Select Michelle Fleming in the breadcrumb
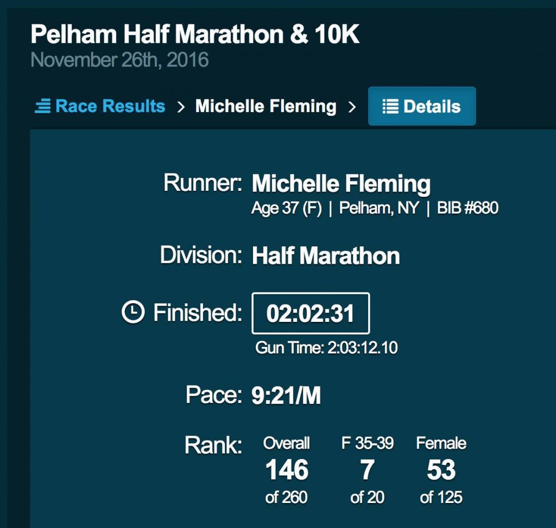The height and width of the screenshot is (528, 556). (x=266, y=106)
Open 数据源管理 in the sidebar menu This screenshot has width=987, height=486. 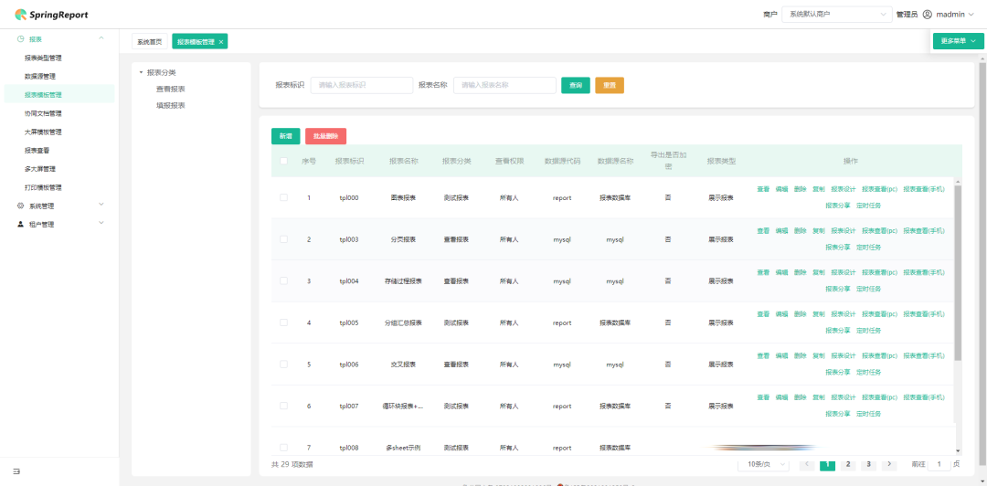pyautogui.click(x=40, y=76)
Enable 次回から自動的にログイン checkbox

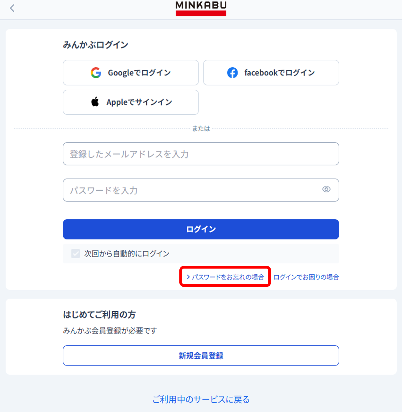[76, 254]
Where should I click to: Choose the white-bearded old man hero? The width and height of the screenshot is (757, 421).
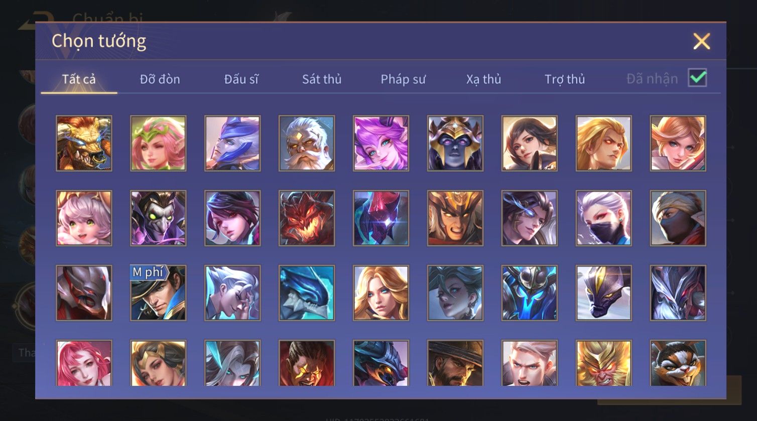pos(307,144)
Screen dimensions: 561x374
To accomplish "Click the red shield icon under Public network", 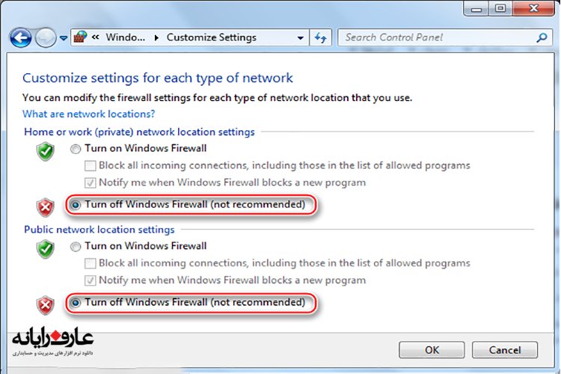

- - - - - - -

Try it: Starting at the line that contains "Screen dimensions: 561x374", extract each line through the last line of the material exactly as written, and include no pictures.

Written answer:
Screen dimensions: 561x374
To accomplish "Click the red shield icon under Public network", 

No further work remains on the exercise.